Morning lovely Babes xxx (Slightly feverish boing, still off sick)

Hi Lola I have binge eating disorder and drinking and hangovers are huge triggers for me. Similarly, BBQ or any type of buffet type meal can send me into a flat spin. You're doing great :) x

dementedma · 03/04/2012 09:37

morning all. It is blowing a gale and fecking SNOWING!! I am back in bed on laptop with DS in beside me reading a book. Judging by the hilarity and giggles, David Walliams "Gangsta Granny" is a fine read for a 10 year old!
lola you are doing brilliantly, keep at it.
MsGee that halo will slip and choke you one of these days! Grin Envy

Lolabelle · 03/04/2012 09:40

Similar trigger MsGee, when hungover I take them to school, rarely tidy/clean, often forget mufti days/bring xyz into school days, can't be bothered with taking them anywhere or doing anything so it's pick them up and bring them home and put the tv on for them.

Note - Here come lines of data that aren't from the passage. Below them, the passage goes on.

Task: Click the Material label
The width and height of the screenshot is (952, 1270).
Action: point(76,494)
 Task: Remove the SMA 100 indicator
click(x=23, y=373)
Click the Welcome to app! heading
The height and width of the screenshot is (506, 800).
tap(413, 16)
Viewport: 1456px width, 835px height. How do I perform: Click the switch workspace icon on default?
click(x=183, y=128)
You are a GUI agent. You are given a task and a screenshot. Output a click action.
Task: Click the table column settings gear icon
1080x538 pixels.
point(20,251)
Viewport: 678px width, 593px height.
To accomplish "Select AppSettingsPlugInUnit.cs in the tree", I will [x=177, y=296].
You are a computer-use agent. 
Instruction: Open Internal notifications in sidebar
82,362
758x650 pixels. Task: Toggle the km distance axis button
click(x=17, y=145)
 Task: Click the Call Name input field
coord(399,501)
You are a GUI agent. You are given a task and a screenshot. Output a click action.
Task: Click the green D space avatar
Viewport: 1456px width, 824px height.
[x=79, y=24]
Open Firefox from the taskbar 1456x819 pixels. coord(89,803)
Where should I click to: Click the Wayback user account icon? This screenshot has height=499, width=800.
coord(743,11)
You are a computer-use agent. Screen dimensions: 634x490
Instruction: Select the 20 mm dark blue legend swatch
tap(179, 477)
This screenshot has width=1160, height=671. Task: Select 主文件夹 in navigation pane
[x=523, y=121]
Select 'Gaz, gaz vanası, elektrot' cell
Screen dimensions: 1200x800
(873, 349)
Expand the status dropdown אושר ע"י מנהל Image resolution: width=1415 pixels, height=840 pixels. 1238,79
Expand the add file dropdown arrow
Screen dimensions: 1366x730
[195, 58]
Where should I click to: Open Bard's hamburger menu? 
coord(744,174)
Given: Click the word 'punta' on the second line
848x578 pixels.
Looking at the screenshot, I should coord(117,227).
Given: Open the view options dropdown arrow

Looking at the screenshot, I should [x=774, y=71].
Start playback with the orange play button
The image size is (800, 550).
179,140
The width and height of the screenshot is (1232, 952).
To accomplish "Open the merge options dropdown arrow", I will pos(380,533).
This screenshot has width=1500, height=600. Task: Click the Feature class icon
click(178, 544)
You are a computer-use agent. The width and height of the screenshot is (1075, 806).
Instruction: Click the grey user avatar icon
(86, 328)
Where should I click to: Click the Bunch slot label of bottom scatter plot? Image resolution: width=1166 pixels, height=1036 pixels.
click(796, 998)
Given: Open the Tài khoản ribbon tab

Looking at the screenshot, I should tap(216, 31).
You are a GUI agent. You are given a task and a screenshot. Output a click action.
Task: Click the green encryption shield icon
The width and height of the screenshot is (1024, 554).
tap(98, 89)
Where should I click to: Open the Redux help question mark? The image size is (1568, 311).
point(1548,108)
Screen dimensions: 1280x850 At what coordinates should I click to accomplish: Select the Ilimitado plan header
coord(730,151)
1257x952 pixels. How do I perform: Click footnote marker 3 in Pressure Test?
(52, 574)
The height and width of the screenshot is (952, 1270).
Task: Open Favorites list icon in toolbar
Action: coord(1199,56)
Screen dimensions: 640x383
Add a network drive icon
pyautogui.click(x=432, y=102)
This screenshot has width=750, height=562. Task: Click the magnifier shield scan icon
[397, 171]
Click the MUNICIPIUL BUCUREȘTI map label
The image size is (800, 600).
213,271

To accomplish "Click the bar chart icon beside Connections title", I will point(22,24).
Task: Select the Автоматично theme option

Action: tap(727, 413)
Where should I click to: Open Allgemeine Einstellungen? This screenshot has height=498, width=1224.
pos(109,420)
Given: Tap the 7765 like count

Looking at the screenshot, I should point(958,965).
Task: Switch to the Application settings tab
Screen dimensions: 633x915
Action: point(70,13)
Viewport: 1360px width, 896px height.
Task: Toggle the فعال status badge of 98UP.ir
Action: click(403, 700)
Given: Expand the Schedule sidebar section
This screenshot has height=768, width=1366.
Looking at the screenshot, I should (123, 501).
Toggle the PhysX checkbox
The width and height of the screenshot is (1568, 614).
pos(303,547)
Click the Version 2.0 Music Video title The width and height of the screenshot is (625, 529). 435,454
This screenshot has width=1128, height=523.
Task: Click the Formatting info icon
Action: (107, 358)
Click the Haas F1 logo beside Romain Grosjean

On the days I don't have a hangover which is when I've used all my willpower to abstain and gone to bed flat and moody because of it I wake such a different person. I feel like I give them more of me, I get the house in some sort of order, cook proper meals and sometimes take them somewhere after school even if just Costa Coffee for a cake and they get so much more of me. Plus at bedtime when I want to start on the wine I get angry and irritable if they don't go down straight away when I should be there reading them books and ensuring they are wound down. God even saying it makes me feel sick...

I did try this before and did a month and I took my son to Football every Sunday morning and then we'd all go swimming or something. It stopped when I started drinking again, I really want to do this but I'm scared about the next night out I go on or the next BBQ. I guess I love the feeling after the first few wines too much but I can't just have a couple of glasses I know that.

Thanks helpyourself , I couldn't tell anyone I have alcohol related nightsweats, isn't that awful?? Everything thinks I'm this happy go lucky girl who is always up for swine and a laugh when in reality I'm using alcohol the same way an addict uses drugs. No difference ....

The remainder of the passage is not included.